The 44.1 and 48 kHz filters spread energy over 1 msec or more, but the 96 kHz filter keeps most energy within 100 microseconds. And this is a particularly good filter, without considering quantization effects or the additional reconstruction (anti-imaging) filter required for analog output. Note also that all of this frequency content has already been bandlimited, so its almost entirely below 20 kHz.
One millisecond still isn’t very much. However, this lack of high frequency content has affected the temporal fine structure of the signal, and we know a lot less about how we perceive temporal information than how we perceive frequency content. This is where psychoacoustic studies in the field of auditory neuroscience come into play. They’ve approached temporal resolution from very different perspectives. Abel found that we can distinguish temporal gaps in sound of only 0.4 ms, and Wiegrebe’s study suggested a resolution of 0.72 ms. Studies by Wiegrebe (same paper), Lotze and Aiba all suggested that we can distinguish between a single click and a closely spaced pair of clicks when the gap between the pair of clicks is below one millisecond. And a study by Henning suggested that we can distinguish the ordering of a high amplitude and low amplitude click when the spacing between them is only about one fifth of a millisecond.
All of these studies should be taken with a grain of salt. Some are quite old, and its possible there may have been issues with the audio set-up. Furthermore, they aren’t directly testing the audibility of anti-alias filters. But its clear that they indicate that the time domain spread of energy in transient sounds due to filtering might be audible.
Big questions still remain. In the ideal scenario, the only thing missing after bandlimiting a signal is the high frequency content, which we shouldn’t be able to hear. So what really is going on?

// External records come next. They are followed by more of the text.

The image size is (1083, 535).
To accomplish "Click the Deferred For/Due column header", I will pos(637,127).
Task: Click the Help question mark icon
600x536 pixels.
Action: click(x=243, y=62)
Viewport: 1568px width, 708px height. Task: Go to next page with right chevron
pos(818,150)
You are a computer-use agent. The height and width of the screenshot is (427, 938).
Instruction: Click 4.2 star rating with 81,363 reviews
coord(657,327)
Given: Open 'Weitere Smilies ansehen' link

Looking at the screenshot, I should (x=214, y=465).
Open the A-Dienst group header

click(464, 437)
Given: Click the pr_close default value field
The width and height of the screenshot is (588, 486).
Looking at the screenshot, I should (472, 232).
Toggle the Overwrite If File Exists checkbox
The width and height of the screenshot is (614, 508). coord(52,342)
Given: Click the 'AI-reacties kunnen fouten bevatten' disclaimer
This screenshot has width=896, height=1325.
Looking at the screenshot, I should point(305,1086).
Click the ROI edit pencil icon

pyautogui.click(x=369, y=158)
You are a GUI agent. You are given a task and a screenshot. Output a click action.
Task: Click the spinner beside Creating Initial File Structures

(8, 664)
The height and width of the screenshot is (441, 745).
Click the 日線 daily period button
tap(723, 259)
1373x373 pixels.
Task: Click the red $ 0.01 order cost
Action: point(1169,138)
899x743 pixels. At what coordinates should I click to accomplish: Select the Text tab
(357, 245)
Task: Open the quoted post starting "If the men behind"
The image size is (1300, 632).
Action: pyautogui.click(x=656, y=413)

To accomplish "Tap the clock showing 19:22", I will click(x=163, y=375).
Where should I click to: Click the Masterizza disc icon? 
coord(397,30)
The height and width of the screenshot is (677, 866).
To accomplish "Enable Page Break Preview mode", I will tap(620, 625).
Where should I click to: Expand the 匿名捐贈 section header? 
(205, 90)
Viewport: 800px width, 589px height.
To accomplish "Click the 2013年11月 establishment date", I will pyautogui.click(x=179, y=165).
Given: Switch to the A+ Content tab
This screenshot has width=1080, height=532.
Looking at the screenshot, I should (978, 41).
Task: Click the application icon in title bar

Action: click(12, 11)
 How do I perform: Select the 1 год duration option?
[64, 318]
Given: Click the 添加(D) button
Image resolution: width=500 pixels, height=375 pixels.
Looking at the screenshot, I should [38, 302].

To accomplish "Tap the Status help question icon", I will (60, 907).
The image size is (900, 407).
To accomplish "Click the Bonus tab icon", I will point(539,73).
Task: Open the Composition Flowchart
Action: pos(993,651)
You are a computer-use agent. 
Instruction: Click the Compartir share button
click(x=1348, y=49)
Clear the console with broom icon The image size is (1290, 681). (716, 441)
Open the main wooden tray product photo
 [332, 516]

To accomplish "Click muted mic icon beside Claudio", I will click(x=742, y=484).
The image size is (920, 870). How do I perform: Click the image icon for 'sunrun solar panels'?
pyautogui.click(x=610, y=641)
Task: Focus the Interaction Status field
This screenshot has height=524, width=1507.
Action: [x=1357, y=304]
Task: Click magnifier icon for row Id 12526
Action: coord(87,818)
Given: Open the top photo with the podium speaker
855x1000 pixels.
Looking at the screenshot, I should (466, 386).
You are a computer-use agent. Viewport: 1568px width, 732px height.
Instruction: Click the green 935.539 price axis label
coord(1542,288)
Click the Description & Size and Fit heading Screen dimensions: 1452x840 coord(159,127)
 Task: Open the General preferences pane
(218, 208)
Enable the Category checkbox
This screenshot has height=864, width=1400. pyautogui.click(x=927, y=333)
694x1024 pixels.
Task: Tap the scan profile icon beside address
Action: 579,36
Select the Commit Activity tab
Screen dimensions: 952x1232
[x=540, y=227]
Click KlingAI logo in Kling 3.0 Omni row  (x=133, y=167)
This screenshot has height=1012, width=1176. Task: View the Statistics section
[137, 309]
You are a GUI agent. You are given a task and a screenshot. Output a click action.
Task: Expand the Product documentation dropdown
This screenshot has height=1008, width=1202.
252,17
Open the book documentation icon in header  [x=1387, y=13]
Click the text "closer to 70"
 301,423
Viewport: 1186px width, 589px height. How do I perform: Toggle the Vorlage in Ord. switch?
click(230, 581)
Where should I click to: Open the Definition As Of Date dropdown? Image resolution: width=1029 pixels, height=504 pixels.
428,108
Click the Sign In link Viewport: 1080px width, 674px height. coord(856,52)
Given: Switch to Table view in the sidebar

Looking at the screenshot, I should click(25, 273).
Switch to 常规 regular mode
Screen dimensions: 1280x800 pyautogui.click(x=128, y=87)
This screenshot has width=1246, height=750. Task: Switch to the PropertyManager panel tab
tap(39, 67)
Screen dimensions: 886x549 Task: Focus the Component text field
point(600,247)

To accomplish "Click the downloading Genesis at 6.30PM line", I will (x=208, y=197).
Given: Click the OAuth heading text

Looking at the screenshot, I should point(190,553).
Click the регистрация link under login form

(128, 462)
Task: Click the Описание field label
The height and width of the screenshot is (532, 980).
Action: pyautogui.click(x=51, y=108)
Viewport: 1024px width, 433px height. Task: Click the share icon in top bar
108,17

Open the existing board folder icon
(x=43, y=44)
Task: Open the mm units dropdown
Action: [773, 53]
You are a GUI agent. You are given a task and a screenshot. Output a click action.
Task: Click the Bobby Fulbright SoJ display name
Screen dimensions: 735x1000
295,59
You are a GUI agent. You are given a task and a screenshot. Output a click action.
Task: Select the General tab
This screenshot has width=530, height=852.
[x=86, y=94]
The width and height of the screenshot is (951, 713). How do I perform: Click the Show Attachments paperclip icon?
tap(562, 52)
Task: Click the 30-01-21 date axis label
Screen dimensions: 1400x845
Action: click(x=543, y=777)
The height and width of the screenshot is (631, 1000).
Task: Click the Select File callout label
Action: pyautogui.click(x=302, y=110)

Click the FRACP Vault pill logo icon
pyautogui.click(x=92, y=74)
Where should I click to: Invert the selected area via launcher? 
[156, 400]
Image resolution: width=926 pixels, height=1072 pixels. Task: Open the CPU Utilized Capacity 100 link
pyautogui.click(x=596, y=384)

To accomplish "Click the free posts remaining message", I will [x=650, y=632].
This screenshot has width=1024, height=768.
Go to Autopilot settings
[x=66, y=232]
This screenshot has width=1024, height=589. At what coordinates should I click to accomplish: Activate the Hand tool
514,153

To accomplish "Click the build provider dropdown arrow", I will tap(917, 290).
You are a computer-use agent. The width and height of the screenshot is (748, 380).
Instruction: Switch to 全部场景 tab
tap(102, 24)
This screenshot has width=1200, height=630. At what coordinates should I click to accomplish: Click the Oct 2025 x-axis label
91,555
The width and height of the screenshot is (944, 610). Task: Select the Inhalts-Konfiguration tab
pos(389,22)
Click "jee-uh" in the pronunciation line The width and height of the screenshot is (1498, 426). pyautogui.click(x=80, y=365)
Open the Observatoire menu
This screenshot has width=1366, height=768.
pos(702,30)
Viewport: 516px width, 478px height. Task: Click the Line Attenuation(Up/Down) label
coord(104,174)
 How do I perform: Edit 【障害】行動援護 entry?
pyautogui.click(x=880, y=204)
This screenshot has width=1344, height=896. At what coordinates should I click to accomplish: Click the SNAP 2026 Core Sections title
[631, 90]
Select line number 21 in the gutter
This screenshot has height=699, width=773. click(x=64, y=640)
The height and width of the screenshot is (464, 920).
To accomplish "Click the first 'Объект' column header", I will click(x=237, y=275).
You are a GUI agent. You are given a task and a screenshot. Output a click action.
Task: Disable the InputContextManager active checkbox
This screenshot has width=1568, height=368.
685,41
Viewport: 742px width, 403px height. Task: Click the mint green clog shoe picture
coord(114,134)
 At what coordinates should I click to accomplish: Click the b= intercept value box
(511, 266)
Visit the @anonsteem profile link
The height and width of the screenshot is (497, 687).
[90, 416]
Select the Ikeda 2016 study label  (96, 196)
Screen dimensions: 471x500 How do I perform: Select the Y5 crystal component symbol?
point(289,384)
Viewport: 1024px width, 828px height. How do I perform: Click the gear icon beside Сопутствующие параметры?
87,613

By the way, I recommend reading Shannon’s original papers on the sampling theorem and other subjects. They’re very good and a joy to read. Shannon was a fascinating character. I read his Collected Papers, and off the top of my head, it included inventing the rocket powered Frisbee, the gasoline powered pogo stick, a calculator that worked using roman numerals (wonderfully named THROBAC, for Thrifty Roman numerical BACkward looking computer), and discovering the fundamental equation of juggling. He also built a robot mouse to compete against real mice, inspired by classic psychology experiments where a mouse was made to find its way out of a maze.
Nyquist’s papers aren’t so easy though, and feel a bit dated.
- S. M. Abel, “Discrimination of temporal gaps,” Journal of the Acoustical Society of America, vol. 52, 1972.
- E. Aiba, M. Tsuzaki, S. Tanaka, and M. Unoki, “Judgment of perceptual synchrony between two pulses and veriﬁcation of its relation to cochlear delay by an auditory model,” Japanese Psychological Research, vol. 50, 2008.
- Gabor, D (1946). Theory of communication. Journal of the Institute of Electrical Engineering 93, 429–457
- G. B. Henning and H. Gaskell, “Monaural phase sensitivity with Ronken’s paradigm,” Journal of the Acoustical Society of America, vol. 70, 1981.
- M. Lotze, M. Wittmann, N. von Steinbüchel, E. Pöppel, and T. Roenneberg, “Daily rhythm of temporal resolution in the auditory system,” Cortex, vol. 35, 1999.
- Nyquist, H. (April 1928). “Certain topics in telegraph transmission theory“. Trans. AIEE. 47: 617–644.
- J. D. Reiss, ‘A meta-analysis of high resolution audio perceptual evaluation,’ Journal of the Audio Engineering Society, vol. 64 (6), June 2016.
- Shannon, Claude E. (January 1949). “Communication in the presence of noise“. Proceedings of the Institute of Radio Engineers. 37 (1): 10–21
- L. Wiegrebe and K. Krumbholz, “Temporal resolution and temporal masking properties of transient stimuli: Data and an auditory model,” J. Acoust. Soc. Am., vol. 105, pp. 2746-2756, 1999.